I have been a prolific quitter for a considerable chunk of my life, though I never once attributed this tendency to perfectionism. Yet, looking back, that’s exactly what it was—perfectionism tangled up with an undiagnosed working memory issue (though that’s a whole other story).

This drive for perfection has shown up in unexpected places. For example, I often joke about my poor photography skills when I post on Instagram, but there’s intention behind my approach. Insta is a photo-based platform, and the relentless pursuit of perfect shots seeps into daily life—affecting not just the people chasing it, but those around them. Taking flawless pictures takes skill, yes, but also planning and curation, which interrupts the natural flow of a day. For content creators, this is simply part of the job, something they budget their time and energy for.

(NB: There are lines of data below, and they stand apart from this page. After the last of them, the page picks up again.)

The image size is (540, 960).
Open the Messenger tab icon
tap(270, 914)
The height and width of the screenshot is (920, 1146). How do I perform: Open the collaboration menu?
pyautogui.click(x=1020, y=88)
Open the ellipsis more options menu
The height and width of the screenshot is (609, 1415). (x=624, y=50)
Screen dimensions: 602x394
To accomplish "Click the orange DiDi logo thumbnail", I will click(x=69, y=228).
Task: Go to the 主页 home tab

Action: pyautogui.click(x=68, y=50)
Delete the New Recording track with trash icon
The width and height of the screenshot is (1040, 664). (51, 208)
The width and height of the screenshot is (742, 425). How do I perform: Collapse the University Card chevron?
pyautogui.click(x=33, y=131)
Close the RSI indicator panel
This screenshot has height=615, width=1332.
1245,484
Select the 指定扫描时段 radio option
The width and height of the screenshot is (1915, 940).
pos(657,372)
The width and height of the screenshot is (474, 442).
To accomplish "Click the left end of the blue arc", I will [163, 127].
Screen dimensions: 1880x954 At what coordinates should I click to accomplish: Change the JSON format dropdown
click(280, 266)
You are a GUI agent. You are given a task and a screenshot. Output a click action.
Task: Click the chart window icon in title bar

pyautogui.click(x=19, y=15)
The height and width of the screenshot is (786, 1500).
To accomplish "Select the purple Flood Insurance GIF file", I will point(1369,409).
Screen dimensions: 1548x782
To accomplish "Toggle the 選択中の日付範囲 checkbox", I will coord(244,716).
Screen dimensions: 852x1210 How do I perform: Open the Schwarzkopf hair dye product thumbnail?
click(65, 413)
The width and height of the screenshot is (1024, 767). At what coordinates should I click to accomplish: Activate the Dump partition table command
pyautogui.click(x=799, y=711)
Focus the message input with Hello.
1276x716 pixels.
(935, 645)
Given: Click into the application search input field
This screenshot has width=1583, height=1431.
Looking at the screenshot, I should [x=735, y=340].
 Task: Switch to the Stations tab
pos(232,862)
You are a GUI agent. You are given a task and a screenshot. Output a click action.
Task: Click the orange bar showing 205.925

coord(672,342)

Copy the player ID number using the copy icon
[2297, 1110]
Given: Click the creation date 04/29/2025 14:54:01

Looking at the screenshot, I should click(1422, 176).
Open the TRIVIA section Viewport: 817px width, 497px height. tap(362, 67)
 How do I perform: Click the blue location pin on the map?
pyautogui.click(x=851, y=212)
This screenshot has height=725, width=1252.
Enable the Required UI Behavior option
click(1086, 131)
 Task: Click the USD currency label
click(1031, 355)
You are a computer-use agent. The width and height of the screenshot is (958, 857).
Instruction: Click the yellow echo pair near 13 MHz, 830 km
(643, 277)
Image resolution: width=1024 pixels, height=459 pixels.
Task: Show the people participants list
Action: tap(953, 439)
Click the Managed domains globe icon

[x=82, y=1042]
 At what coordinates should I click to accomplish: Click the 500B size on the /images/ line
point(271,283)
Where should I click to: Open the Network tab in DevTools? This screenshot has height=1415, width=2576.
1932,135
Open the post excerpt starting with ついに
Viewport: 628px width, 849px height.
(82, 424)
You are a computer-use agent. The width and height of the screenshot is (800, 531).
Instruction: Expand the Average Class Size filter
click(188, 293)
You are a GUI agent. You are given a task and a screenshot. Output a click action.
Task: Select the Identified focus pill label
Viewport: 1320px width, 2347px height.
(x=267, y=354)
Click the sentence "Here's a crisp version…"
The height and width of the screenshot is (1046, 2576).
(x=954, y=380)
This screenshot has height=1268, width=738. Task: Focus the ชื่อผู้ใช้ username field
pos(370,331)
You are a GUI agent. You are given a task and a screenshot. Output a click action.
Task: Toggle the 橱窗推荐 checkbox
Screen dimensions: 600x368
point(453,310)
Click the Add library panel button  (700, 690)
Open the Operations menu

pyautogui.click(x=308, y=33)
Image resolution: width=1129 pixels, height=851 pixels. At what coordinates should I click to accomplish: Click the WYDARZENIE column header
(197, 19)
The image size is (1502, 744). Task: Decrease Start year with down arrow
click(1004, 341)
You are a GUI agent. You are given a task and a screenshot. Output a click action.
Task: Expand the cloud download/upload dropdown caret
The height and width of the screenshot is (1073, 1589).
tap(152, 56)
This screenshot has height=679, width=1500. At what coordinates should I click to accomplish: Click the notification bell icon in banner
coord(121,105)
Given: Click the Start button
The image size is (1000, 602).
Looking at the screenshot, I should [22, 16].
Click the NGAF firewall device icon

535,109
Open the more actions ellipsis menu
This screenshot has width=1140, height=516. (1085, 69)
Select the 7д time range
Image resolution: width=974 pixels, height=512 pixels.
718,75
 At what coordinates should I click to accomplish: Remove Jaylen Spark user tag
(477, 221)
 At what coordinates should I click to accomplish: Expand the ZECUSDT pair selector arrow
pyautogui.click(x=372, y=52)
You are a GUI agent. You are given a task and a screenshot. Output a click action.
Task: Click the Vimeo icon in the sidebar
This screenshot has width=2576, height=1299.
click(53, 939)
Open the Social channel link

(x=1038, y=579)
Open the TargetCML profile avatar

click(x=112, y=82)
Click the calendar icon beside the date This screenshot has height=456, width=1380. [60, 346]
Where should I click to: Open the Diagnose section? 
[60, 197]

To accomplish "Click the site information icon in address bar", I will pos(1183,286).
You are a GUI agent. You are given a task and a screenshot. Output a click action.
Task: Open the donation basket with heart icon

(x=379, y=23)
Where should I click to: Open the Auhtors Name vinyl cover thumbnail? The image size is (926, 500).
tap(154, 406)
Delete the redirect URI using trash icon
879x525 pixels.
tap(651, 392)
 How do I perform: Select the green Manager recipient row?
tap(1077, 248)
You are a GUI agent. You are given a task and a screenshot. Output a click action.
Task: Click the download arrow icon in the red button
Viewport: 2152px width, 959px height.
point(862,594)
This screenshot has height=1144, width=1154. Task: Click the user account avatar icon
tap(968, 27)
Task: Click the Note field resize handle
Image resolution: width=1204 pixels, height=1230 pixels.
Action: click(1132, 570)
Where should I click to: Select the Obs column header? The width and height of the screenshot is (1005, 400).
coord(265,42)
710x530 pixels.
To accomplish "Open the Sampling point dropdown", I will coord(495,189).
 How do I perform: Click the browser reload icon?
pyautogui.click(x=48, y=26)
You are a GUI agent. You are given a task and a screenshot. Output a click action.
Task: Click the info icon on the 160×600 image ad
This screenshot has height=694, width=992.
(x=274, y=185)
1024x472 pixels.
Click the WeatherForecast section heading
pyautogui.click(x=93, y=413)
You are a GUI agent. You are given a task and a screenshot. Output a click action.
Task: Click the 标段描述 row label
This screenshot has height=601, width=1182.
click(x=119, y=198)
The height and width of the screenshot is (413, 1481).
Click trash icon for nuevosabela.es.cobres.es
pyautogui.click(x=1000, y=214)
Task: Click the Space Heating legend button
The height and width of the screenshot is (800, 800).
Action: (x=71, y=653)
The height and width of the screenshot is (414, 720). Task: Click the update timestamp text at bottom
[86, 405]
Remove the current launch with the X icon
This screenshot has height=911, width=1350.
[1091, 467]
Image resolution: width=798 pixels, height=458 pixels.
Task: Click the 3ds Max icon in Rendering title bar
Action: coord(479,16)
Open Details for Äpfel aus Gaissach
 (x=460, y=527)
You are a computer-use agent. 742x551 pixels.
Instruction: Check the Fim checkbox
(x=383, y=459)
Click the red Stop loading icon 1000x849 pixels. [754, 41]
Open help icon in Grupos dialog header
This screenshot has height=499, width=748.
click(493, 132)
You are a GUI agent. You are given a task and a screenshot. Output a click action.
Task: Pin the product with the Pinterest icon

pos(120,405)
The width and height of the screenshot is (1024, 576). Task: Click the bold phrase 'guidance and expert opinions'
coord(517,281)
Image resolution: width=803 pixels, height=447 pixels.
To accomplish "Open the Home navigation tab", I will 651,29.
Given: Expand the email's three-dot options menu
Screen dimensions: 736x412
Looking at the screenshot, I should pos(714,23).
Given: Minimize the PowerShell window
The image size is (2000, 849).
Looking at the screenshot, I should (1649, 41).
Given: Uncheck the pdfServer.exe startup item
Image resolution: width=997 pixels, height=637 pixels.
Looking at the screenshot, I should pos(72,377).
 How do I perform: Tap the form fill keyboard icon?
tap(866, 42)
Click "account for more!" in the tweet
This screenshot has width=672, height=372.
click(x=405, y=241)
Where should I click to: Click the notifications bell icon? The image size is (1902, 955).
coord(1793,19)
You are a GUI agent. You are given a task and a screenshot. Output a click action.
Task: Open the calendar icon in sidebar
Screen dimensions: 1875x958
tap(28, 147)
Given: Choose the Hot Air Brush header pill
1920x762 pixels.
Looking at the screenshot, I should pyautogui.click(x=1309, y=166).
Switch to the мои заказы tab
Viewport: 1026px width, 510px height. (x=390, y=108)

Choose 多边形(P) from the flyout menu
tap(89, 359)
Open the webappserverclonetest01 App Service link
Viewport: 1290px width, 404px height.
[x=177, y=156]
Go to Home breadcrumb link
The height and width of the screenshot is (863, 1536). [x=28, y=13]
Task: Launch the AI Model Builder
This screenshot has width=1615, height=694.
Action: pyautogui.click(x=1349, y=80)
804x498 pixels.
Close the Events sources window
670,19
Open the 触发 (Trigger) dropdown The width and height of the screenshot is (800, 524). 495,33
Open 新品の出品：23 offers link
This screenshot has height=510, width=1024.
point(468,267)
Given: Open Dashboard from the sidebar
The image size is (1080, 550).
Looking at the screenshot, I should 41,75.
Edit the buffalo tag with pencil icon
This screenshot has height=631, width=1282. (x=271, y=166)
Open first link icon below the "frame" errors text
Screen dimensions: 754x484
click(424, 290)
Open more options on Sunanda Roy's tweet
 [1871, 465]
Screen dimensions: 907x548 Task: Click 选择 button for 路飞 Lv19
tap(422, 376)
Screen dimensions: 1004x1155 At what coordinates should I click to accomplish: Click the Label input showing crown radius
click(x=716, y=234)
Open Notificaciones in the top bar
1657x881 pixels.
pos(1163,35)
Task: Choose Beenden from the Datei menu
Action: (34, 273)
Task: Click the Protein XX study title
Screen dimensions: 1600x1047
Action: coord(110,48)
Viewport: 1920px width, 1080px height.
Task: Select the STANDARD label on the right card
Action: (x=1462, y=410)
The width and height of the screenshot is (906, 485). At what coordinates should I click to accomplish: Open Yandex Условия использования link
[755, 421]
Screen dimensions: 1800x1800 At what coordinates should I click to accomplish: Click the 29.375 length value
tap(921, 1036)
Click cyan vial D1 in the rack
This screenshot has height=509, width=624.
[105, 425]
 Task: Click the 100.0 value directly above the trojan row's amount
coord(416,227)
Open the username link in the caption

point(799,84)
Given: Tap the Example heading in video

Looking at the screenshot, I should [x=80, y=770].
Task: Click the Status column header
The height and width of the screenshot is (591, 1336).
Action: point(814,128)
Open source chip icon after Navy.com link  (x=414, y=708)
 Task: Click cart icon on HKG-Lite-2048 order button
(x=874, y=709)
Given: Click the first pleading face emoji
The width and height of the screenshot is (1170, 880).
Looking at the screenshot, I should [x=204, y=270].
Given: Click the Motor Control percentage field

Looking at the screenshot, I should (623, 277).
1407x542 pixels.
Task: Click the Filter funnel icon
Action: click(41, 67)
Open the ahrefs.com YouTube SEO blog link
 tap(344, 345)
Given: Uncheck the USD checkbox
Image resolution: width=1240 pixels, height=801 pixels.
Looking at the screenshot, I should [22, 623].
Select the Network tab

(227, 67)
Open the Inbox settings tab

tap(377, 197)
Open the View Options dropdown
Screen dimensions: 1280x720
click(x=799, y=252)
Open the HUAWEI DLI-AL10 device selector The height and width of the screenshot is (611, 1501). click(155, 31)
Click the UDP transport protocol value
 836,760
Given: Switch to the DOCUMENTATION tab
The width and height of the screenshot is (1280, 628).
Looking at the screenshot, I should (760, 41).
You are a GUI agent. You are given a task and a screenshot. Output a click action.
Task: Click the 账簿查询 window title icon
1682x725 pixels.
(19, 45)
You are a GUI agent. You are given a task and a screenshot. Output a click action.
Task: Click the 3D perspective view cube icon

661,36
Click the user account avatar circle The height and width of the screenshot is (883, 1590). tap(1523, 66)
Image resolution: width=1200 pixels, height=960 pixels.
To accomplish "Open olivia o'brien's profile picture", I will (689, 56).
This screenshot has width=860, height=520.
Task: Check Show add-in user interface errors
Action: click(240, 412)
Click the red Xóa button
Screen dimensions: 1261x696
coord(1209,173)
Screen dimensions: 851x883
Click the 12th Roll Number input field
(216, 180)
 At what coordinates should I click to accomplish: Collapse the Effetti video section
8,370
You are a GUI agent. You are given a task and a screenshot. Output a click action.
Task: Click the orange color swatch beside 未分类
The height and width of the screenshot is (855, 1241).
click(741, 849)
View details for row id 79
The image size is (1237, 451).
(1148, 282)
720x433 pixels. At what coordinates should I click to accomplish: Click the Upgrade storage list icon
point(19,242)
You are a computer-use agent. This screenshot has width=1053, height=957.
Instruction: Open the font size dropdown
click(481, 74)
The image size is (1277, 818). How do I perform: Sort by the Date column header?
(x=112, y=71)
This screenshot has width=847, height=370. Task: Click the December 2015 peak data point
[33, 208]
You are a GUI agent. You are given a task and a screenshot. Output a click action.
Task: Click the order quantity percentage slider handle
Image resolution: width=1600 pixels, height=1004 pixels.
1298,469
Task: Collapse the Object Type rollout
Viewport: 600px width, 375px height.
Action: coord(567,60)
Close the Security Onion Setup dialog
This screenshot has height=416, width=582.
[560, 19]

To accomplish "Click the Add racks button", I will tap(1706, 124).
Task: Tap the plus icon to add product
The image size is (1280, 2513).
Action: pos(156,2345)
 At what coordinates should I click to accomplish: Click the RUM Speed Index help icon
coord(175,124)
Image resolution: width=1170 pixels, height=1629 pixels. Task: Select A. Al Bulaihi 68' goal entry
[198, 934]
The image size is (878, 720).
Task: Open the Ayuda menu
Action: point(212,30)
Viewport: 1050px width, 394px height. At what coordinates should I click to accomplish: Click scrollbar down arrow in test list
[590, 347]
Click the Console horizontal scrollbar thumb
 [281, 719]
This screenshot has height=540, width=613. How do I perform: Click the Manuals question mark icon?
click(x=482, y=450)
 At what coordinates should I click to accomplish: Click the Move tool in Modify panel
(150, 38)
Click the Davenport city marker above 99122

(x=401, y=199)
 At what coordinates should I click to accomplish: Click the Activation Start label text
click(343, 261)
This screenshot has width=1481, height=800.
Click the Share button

For the rest of us, it becomes an extra burden piled on top of everything else.

And yet, I know that if I want visibility in today’s world, I’ll need to step back into the demanding arena of social media—at least until word of mouth starts to carry me. The thought doesn’t excite me in the slightest; in fact, it fills me with dread.

What I really want is to communicate the services I offer and present myself as a practitioner in the most genuine way possible. I want the focus to be on what I can provide, not on how many hours I can spend fussing over the perfect shot. I’m not a photographer or a content creator—I just want to be a steady, committed part of someone’s journey.

And that’s the heart of it: perfectionism might once have dictated how I showed up, but now I want sustainability and presence to guide me instead. Whether it’s in work, study, motherhood, perimenopause, or simply navigating life, the goal is no longer flawless output—it’s to show up consistently, protect my calm, and give the best of myself to the people who need me.